Vincent Jones is a Canadian keyboardist and music producer. He was a member of The Grapes of Wrath and Ginger, and a frequent collaborator with Lava Hay, a band which included Jones' former wife, Michele Gould.

Early life
Jones was born to parents Leslie and Patricia Jones (née Smith), originally from Corby, England. The family moved to Canada after Leslie was offered a job in the country. He also has two sisters, Clare and Michelle.

Career
Jones joined The Grapes of Wrath in 1990, and played keyboard with the band for some time.  When Kevin Kane left the band, the remaining members, Jones, Tom Hooper and Chris Hooper, continued to perform under the name Ginger.

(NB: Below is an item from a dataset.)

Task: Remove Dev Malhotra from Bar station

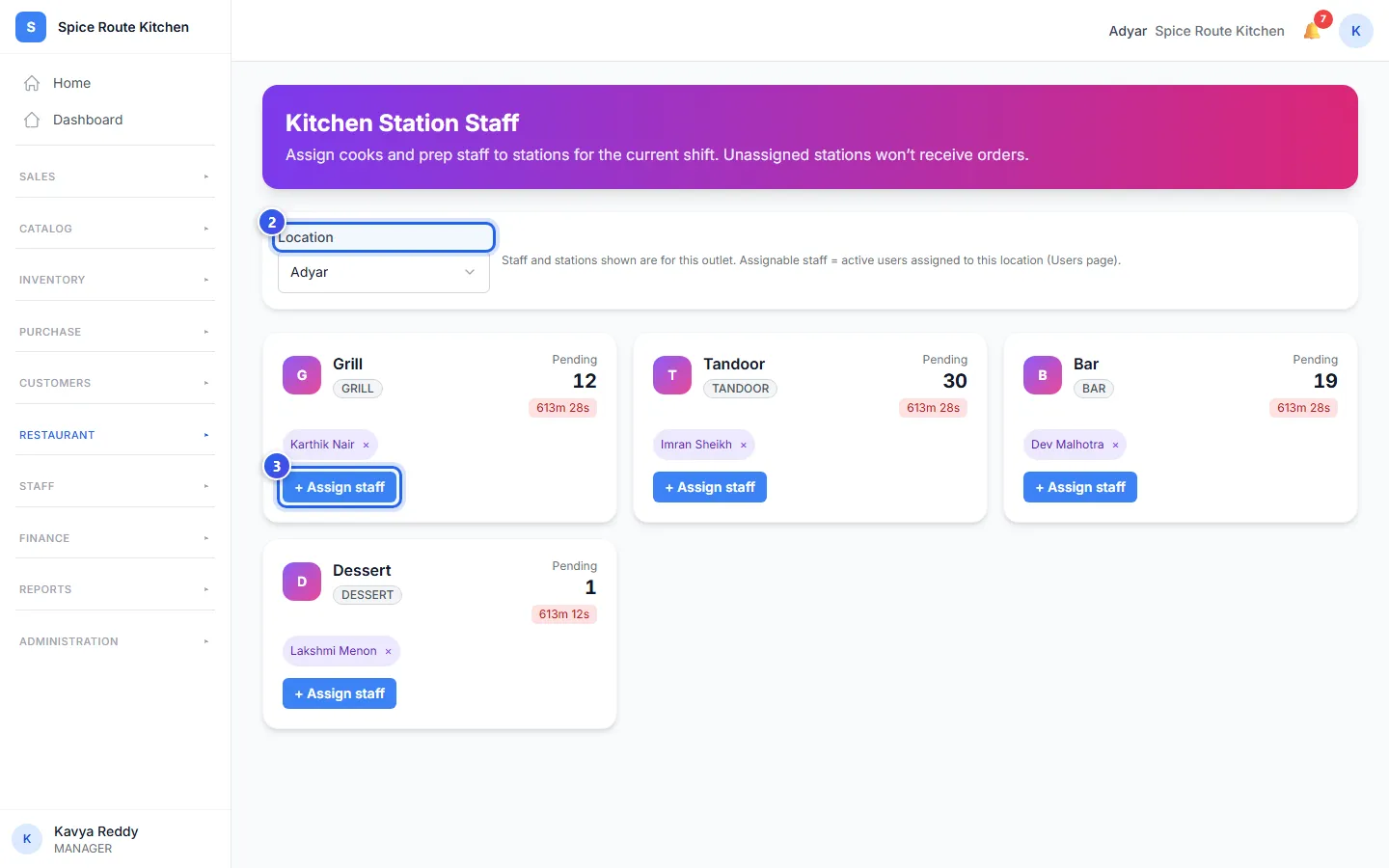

Following Ginger's breakup, Jones became a session and musician and producer. He performed on studio albums by Mystery Machine, Cowboy Junkies, Monster Magnet, Rose Chronicles and Bruce McCulloch.

Jones backed David Gahan during his 2003 North American tour in support of the album Paper Monsters, and performed on Gahan's live video project Live Monsters. In 2009 he produced Tom Anselmi's multimedia project Mirror.

Jones co-wrote the theme song to NBC's Parks and Recreation with Gaby Moreno, which was nominated for an Emmy in the category of "Outstanding Main Title Theme Music" in July 2010.

In 2014 Jones performed with Sarah McLachlan and appeared on her album Shine On.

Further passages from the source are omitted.